▸ Problem details
Output the entries verbatim, including every line.
━━━━━━
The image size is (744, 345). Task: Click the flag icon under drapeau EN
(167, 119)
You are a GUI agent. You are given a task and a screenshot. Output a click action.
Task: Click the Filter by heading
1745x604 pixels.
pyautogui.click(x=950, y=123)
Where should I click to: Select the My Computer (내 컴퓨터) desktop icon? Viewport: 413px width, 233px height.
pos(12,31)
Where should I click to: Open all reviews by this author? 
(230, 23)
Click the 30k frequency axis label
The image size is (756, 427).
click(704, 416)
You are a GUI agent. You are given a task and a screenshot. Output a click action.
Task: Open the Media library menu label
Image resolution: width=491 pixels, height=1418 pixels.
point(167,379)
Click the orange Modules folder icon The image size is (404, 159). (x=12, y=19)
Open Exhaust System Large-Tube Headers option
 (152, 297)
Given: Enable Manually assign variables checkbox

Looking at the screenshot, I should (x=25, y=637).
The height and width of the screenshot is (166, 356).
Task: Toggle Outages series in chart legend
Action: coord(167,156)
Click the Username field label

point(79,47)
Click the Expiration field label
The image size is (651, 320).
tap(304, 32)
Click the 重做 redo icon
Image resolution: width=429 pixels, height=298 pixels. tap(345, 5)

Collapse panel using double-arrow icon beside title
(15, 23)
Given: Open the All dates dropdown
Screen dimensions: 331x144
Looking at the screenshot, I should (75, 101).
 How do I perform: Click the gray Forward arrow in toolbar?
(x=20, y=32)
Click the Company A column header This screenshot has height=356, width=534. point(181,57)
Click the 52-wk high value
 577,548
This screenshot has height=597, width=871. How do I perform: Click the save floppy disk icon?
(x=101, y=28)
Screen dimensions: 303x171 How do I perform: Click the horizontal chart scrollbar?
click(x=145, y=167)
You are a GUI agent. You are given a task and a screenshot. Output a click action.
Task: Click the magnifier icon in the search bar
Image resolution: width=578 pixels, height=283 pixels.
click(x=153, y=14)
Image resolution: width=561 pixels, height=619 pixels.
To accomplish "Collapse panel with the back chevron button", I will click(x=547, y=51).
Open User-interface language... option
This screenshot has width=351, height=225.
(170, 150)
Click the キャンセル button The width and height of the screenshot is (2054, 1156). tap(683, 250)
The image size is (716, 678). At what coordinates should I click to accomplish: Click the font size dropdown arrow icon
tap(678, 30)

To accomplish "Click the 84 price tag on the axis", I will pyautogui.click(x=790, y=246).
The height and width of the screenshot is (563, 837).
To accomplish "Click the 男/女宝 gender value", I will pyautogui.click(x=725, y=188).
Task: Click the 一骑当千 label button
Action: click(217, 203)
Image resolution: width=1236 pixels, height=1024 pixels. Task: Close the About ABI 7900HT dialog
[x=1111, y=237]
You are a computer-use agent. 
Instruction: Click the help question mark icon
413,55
━━━━━━
▸ Answer section
The image size is (744, 345). Task: Click the flag icon under drapeau EN
(167, 119)
You are a GUI agent. You are given a task and a screenshot. Output a click action.
Task: Click the Filter by heading
1745x604 pixels.
pyautogui.click(x=950, y=123)
Where should I click to: Select the My Computer (내 컴퓨터) desktop icon? Viewport: 413px width, 233px height.
pos(12,31)
Where should I click to: Open all reviews by this author? 
(230, 23)
Click the 30k frequency axis label
The image size is (756, 427).
click(704, 416)
You are a GUI agent. You are given a task and a screenshot. Output a click action.
Task: Open the Media library menu label
Image resolution: width=491 pixels, height=1418 pixels.
point(167,379)
Click the orange Modules folder icon The image size is (404, 159). (x=12, y=19)
Open Exhaust System Large-Tube Headers option
 (152, 297)
Given: Enable Manually assign variables checkbox

Looking at the screenshot, I should (x=25, y=637).
The height and width of the screenshot is (166, 356).
Task: Toggle Outages series in chart legend
Action: coord(167,156)
Click the Username field label

point(79,47)
Click the Expiration field label
The image size is (651, 320).
tap(304, 32)
Click the 重做 redo icon
Image resolution: width=429 pixels, height=298 pixels. tap(345, 5)

Collapse panel using double-arrow icon beside title
(15, 23)
Given: Open the All dates dropdown
Screen dimensions: 331x144
Looking at the screenshot, I should (75, 101).
 How do I perform: Click the gray Forward arrow in toolbar?
(x=20, y=32)
Click the Company A column header This screenshot has height=356, width=534. point(181,57)
Click the 52-wk high value
 577,548
This screenshot has height=597, width=871. How do I perform: Click the save floppy disk icon?
(x=101, y=28)
Screen dimensions: 303x171 How do I perform: Click the horizontal chart scrollbar?
click(x=145, y=167)
You are a GUI agent. You are given a task and a screenshot. Output a click action.
Task: Click the magnifier icon in the search bar
Image resolution: width=578 pixels, height=283 pixels.
click(x=153, y=14)
Image resolution: width=561 pixels, height=619 pixels.
To accomplish "Collapse panel with the back chevron button", I will click(x=547, y=51).
Open User-interface language... option
This screenshot has width=351, height=225.
(170, 150)
Click the キャンセル button The width and height of the screenshot is (2054, 1156). tap(683, 250)
The image size is (716, 678). At what coordinates should I click to accomplish: Click the font size dropdown arrow icon
tap(678, 30)

To accomplish "Click the 84 price tag on the axis", I will pyautogui.click(x=790, y=246).
The height and width of the screenshot is (563, 837).
To accomplish "Click the 男/女宝 gender value", I will pyautogui.click(x=725, y=188).
Task: Click the 一骑当千 label button
Action: click(217, 203)
Image resolution: width=1236 pixels, height=1024 pixels. Task: Close the About ABI 7900HT dialog
[x=1111, y=237]
You are a computer-use agent. 
Instruction: Click the help question mark icon
413,55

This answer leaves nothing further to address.